As defesas estratégicas a que o autor se refere são um processo mental da
própria organização psíquica de um sujeito que age em defesa de conteúdos
desagradáveis, idéia ou afeto, que causam desconforto ameaçando o equilíbrio mental.
Por outro lado, as estratégias defensivas são contrárias, por vezes se mostram benéficas
e, às vezes, comprometem a atividade do trabalhador, sendo que, em muitos momentos,
não se pode identificar no indivíduo ou no grupo o sofrimento advindo do trabalho.
Assim, algumas organizações do trabalho são prejudiciais para a vida mental, ou seja,
atingem a dimensão do desejo, da subjetividade do sujeito trabalhador.
Algumas atividades exigem maior carga física e podem gerar vivências de
cansaço ou tarefas que exigem certo nível de tensionamento podem gerar uma crise
nervosa no trabalhador. Para Dejours e colaboradores (1993), um sujeito dispõe de três
vias de descarga da tensão nervosa: a via psíquica, em que a tensão interior poderá ser
descarregada por uma crise de agressividade ou, mesmo, a construção de fantasias
agressivas; a via motora, que poderá ser por descargas psicomotoras, através de tensão
da musculatura; e por via visceral, a tensão recai na afetação do somático (corpo) por
estados afetivos. Entretanto é importante apontar que nem sempre essa relação tem os
destinos acima referidos: em situações de intoxicação e acidentes e mesmo de efeito de
medicamentos, todas as defesas do organismo são ultrapassadas.
Considerações finais
O trabalho significa mais que somente a satisfação das necessidades e a
sobrevivência humana representa a singularização do sujeito na sua relação com os
outros e a vida em sociedade.
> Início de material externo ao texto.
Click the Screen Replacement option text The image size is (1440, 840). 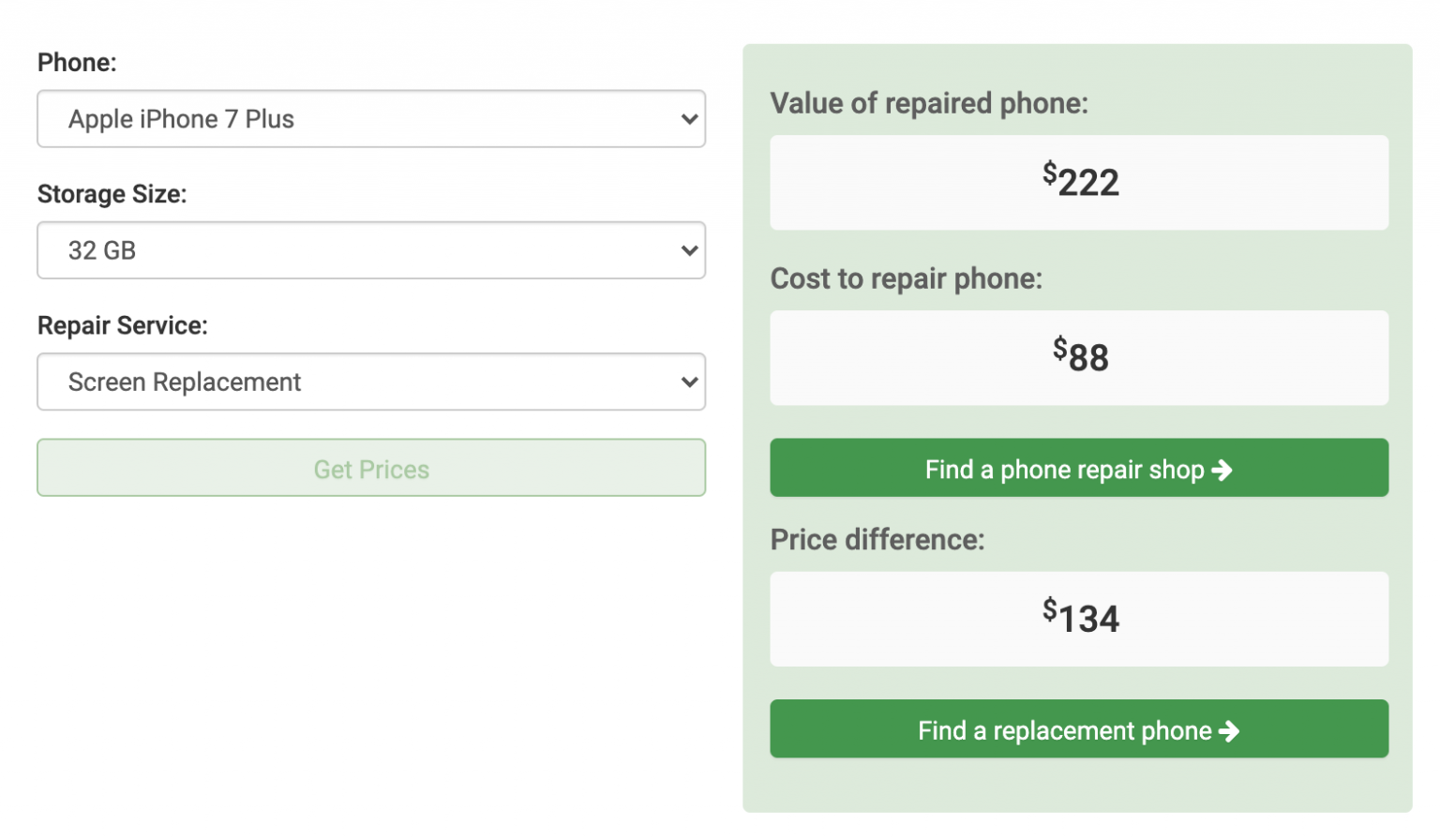pyautogui.click(x=185, y=382)
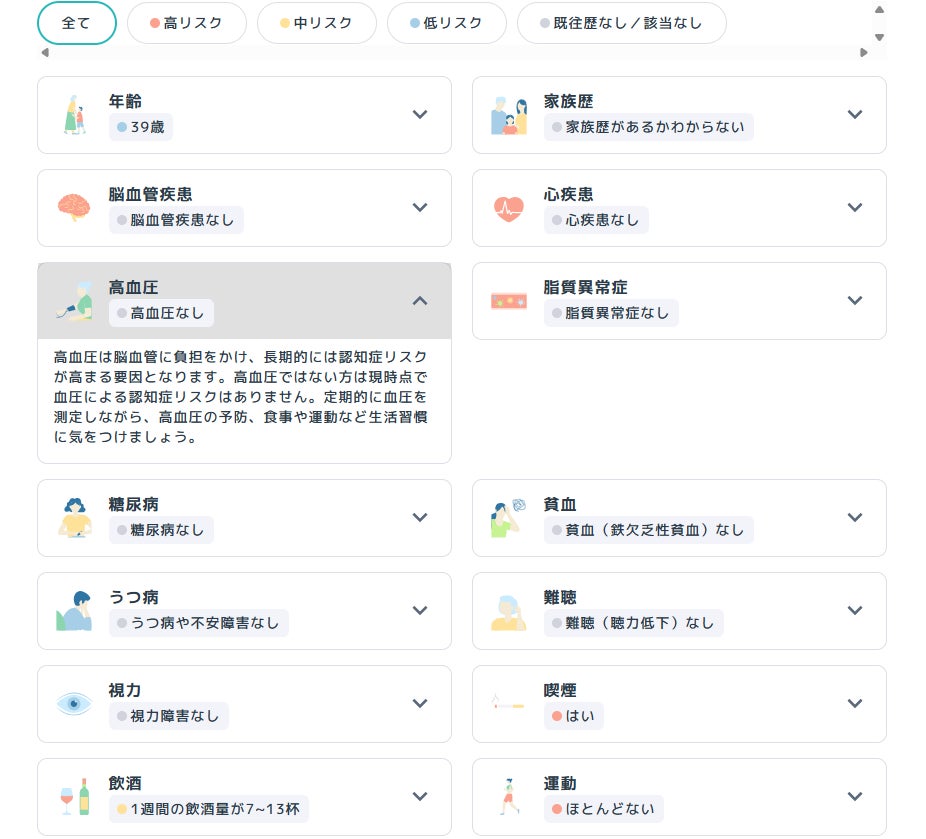Screen dimensions: 926x839
Task: Collapse the 高血圧 section
Action: 420,300
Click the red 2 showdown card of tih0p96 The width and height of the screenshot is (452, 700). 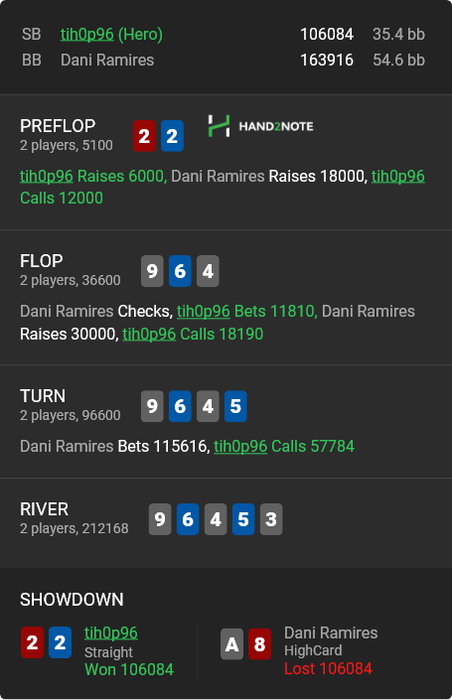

No entanto, Freud apontava já em 1927 (1987), a própria
contradição do trabalho como fonte de prazer/desprazer, para ele: “A grande maioria
das pessoas só trabalha sob a pressão da necessidade, e essa natural aversão humana ao
trabalho suscita problemas sociais extremamente difíceis” (Freud, 1927/1987, p.88). No
entanto, o trabalho no INSS representa uma conquista profissional importante - o
ingresso num concurso público, no entanto o desafio é como singularizar-se no trabalho
após o enfrentamento de uma organização do trabalho com características
patologizantes.
Nesse sentido, o estudo do adoecimento psíquico entre os servidores públicos do
INSS é de extrema relevância social, visto que poderá auxiliar a equipe
multiprofissional da instituição a repensar ações de prevenção em saúde mental e
trabalho entre os trabalhadores, e ainda, compreender a partir das evidências
epidemiológicas a relação do nexo causal entre trabalho e o transtorno mental e os
fatores que contribuem para o processo saúde/doença. Lima (2003) enfatiza que, para o
estabelecimento do processo de compreensão do nexo causal é importante começar pela
busca epidemiológica, pela avaliação de atividades reais do trabalho, de modo a
verificar como os trabalhadores se organizam no seu campo de trabalho diariamente, e,
se aprofundando além da instituição pública, averiguar a vida pessoal do trabalhador e
até mesmo ter a visão deles próprios sobre seu adoecimento.